UnitedHealthcare says member data security was breached due to software vulnerability

PROVIDENCE, R.I. (WLNE) — UnitedHealthcare said that a “vendor privacy incident” involved the release of the personal information of some Rhode Island members.

The company said that on Aug. 11, Welltok, Inc. (Welltok), which provides wellness-related communication services on behalf of UHC, discovered it had been affected by a software vulnerability earlier in the year.

During an investigation on the incident, Welltok discovered that an unknown party accessed its server between May 30 and May 31 and obtained UnitedHealthcare member data.

UnitedHealthcare said it determined that the breached information may include names, addresses, phone numbers, member ID numbers, dates of birth, age, Medicaid ID numbers, and types of health insurance plans.

However, Social Security numbers, driver’s license numbers, and financial account information were not included.
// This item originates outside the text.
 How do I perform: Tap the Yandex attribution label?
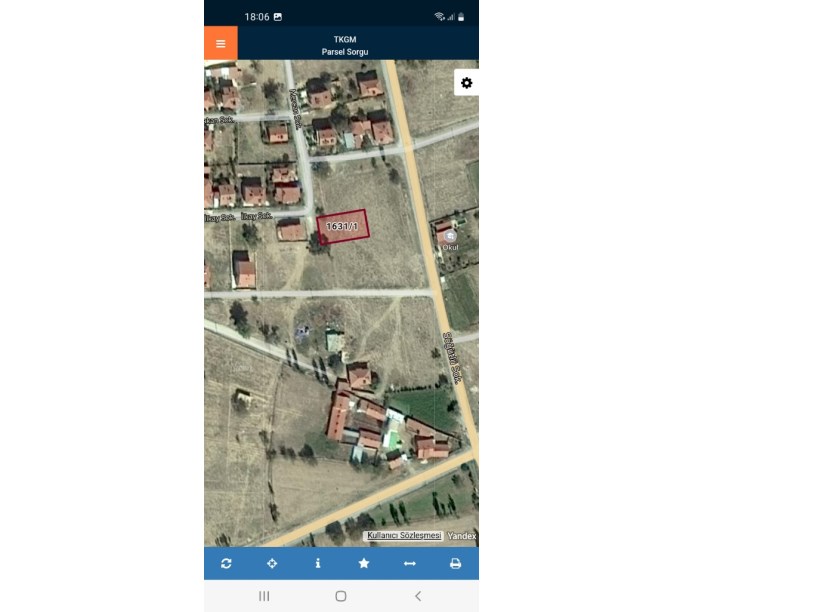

“While this incident did not impact any UHC systems, the company takes this matter seriously and is committed to protecting the privacy and security of its members’ personal information,” the company said in a statement. “While we have no evidence any information has been misused, we recommend individuals regularly monitor their health insurance and other statements for any unfamiliar activity.”

The company added that Welltok is providing two-years of complimentary credit monitoring and identity protection services through Experian to people affected by this incident.

Individuals are advised to report suspicious activity to law enforcement, and that a a dedicated toll-free hotline has been established to help answer any questions and can be reached at 1-800-628- 2141.

UnitedHealthcare had a security breach earlier this year as well.